E i 30 anni, anche se forse non corrispondono a quanto sperava la famiglia di Melania, sono comunque stati accolti con soddisfazione dai Rea. "Abbiamo lottato per arrivare fin qui, abbiamo creduto nella giustizia, ora è arrivata questa sentenza tanto attesa", ha detto infatti il fratello della vittima, Michele, affermando: "Salvatore ha riportato questa ennesima condanna pesante, e sebbene resti sempre una sconfitta per la vita, resta una vittoria per la giustizia". Meno forti invece i toni dello zio, Gennaro, che ha osservato che "c'è rammarico di non sapere la verità e c'è una tristezza generale per tutto quello che è successo. Per noi non è assolutamente una vittoria" e ha concluso: "Non abbiamo avuto nessuna reazione, ma solo tristezza per non avere più Melania".

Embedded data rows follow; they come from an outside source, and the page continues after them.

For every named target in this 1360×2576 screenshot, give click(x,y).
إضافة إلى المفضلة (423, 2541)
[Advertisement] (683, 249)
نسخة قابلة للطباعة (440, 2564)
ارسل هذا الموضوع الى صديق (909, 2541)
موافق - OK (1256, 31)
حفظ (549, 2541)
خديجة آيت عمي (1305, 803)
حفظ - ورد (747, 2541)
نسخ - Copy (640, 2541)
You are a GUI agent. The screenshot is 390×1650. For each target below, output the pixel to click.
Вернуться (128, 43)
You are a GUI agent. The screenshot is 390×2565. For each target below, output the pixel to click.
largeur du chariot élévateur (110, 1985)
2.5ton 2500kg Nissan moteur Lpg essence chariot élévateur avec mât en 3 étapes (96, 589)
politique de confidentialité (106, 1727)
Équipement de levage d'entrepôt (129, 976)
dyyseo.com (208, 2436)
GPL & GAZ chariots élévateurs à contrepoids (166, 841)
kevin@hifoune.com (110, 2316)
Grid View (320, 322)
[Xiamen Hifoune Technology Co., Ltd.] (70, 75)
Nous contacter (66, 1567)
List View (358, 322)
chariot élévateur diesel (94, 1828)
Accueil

Dalla parte di Parolisi, invece, è palese l'insoddisfazione per la decisione della Corte d'Appello, anche se in mattinata una pena inferiore a 30 anni era considerata una "vittoria dibattimentale". "Salvatore si aspettava qualcosa di diverso, non dico l'assoluzione, ma... Ora non ci resta che accettare il verdetto e attendere le motivazioni", ha dichiarato infatti uno dei suoi avvocati, Nicodemo Gentile, che ha comunque concluso dicendo che "è importante aver eliminato l'ergastolo", anche se "ci aspettavamo una sentenza leggermente più umana".